Constructing LLMs-Powered Apps with OPL Stack | by Wen Yang | Apr, 2023

OPL: OpenAI, Pinecone, and Lanchain for knowledge-based AI assistant
I bear in mind a month in the past, Eugene Yan posted a poll on Linkedin:
Are you feeling the FOMO from not engaged on LLMs/Generative AI?
Most answered “Sure”. It’s simple to grasp why, given the sweeping consideration generated by chatGPT and now the discharge of gpt-4. Individuals describe the rise of Massive Language Fashions (LLMs) feels just like the iPhone second. But I feel there’s actually no have to really feel the FOMO. Contemplate this: lacking out on the chance to develop iPhones doesn’t preclude the ample potential for creating revolutionary iPhone apps. So too with LLMs. We now have simply entered the daybreak of a brand new period and now it’s the right time to harness the magic of integrating LLMs to construct highly effective purposes.
On this publish, I’ll cowl beneath subjects:
- What’s the OPL stack?
- Easy methods to use the OPL to construct chatGPT with area information? (Important parts with code walkthrough)
- Manufacturing concerns
- Widespread misconceptions
OPL stands for OpenAI, Pinecone, and Langchain, which has more and more turn into the business resolution to overcome the 2 limitations of LLMs:
- LLMs hallucination: chatGPT will typically present mistaken solutions with overconfidence. One of many underlying causes is that these language fashions are skilled to foretell the subsequent phrase very successfully, or the subsequent token to be exact. Given an enter textual content, chatGPT will return phrases with excessive chance, which doesn’t imply that chatGPT has reasoning capacity.
- Much less up-to-date information: chatGPT’s coaching information is restricted to web information previous to Sep 2021. Due to this fact, it should produce much less fascinating solutions in case your questions are about latest developments or subjects.
The widespread resolution is so as to add a information base on prime of LLMs and use Langchain as a framework to construct the pipeline. The important parts of every expertise may be summarized beneath:
- OpenAI:
– gives API entry to highly effective LLMs resembling chatGPT and gpt-4
– gives embedding fashions to transform textual content to embeddings. - Pinecone: it gives embedding vector storage, semantic similarity comparability, and quick retrieval.
- Langchain: it includes 6 modules (
Fashions
,Prompts
,Indexes
,Reminiscence
,Chains
andBrokers
).
–Fashions
provides flexibility in embedding fashions, chat fashions, and LLMs, together with however not restricted to OpenAI’s choices. You too can use different fashions from Hugging Face like BLOOM and FLAN-T5.
–Reminiscence
: there are a selection of the way to permit chatbots to recollect previous dialog reminiscence. From my expertise, entity reminiscence works nicely and is environment friendly.
–Chains
: In the event you’re new to Langchain, Chains is a superb place to begin. It follows a pipeline-like construction to course of person enter, choose the LLM mannequin, apply a Immediate template, and search the related context from the information base.
Subsequent, I’ll stroll by way of the app I constructed utilizing the OPL stack.
The app I constructed is known as chatOutside , which has two main sections:
- chatGPT: allows you to chat with chatGPT instantly, and the format is just like a Q&A app, the place you obtain a single enter and output at a time.

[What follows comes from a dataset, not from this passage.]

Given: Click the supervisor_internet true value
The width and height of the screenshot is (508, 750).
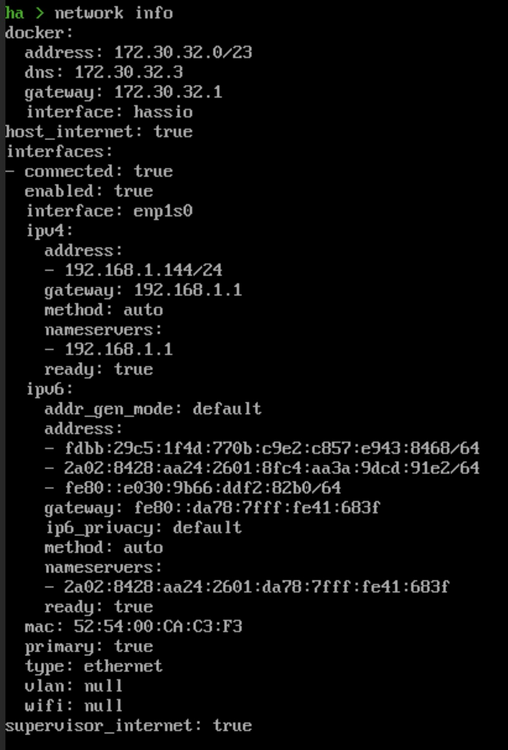Looking at the screenshot, I should [x=232, y=725].
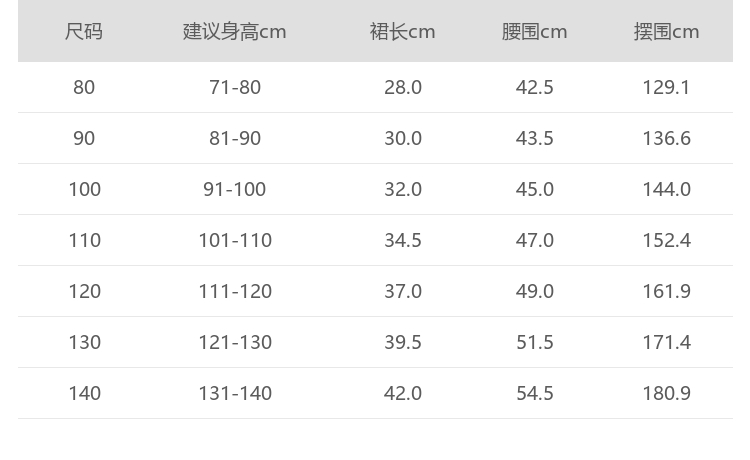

- chatOutside: means that you can chat with a model of chatGPT with professional information of Out of doors actions and developments. The format is extra like a chatbot model, the place all messages are recorded because the dialog progresses. I’ve additionally included a piece that gives supply hyperlinks, which may increase person confidence and is all the time helpful to have.
As you’ll be able to see, if you happen to ask the identical query: “What’re one of the best trainers in 2023? My funds is round $200”. chatGPT will say “as an AI language mannequin, I don’t have entry to data from the longer term.” Whereas chatOutside will offer you extra up-to-date solutions, together with supply hyperlinks.
There are three main steps concerned within the growth course of:
- Step 1: Construct an Outdoors Data Base in Pinecone
- Step 2: Use Langchain for Query & Answering Service
- Step 3: Construct our app in Streamlit
Implementation particulars for every step are mentioned beneath.
Step 1: Construct an Outdoors Data Base in Pinecone
- Step 1.1: I linked to our Outdoors catalog database and chosen articles revealed between January 1st, 2022, and March twenty ninth, 2023. This offered us with roughly 20,000 information.
Subsequent, we have to carry out two information transformations.
- Step 1.2: convert the above dataframe to a listing of dictionaries to make sure information may be upserted accurately into Pinecone.
# Convert dataframe to a listing of dict for Pinecone information upsert
information = df_item.to_dict('information')
- Step 1.3: Break up the
content material
into smaller chunks utilizing Langchain’sRecursiveCharacterTextSplitter
. The advantage of breaking down paperwork into smaller chunks is twofold:
– A typical article is likely to be greater than 1000 characters, which could be very lengthy. Think about we wish to retrieve top-3 articles as context to immediate the chatGPT, we may simply hit the 4000 token restrict.
– Smaller chunks present extra related data, leading to higher context to immediate chatGPT.
from langchain.text_splitter import RecursiveCharacterTextSplittertext_splitter = RecursiveCharacterTextSplitter(
chunk_size=400,
chunk_overlap=20,
length_function=tiktoken_len,
separators=["nn", "n", " ", ""]
)
After splitting, every file’s content material was damaged down into a number of chunks, every having lower than 400 tokens.
One factor price noting is that the textual content splitter used is known as RecursiveCharacterTextSplitter
, which is really helpful use by Harrison Chase, the creator of Langchain. The essential concept is to first break up by the paragraph, then break up by sentence, with overlapping (20 tokens). This helps protect significant data and context from the encircling sentences.
- Step 1.4: Upsert information to Pinecone. The beneath code is tailored from James Briggs’s fantastic tutorial.
import pinecone
from langchain.embeddings.openai import OpenAIEmbeddings# 0. Initialize Pinecone Consumer
with open('./credentials.yml', 'r') as file:
cre = yaml.safe_load(file)
# pinecone API
pinecone_api_key = cre['pinecone']['apikey']
pinecone.init(api_key=pinecone_api_key, surroundings="us-west1-gcp")
# 1. Create a brand new index
index_name = 'outside-chatgpt'
# 2. Use OpenAI's ada-002 as embedding mannequin
model_name = 'text-embedding-ada-002'
embed = OpenAIEmbeddings(
document_model_name=model_name,
query_model_name=model_name,
openai_api_key=OPENAI_API_KEY
)
embed_dimension = 1536
# 3. examine if index already exists (it should not if that is first time)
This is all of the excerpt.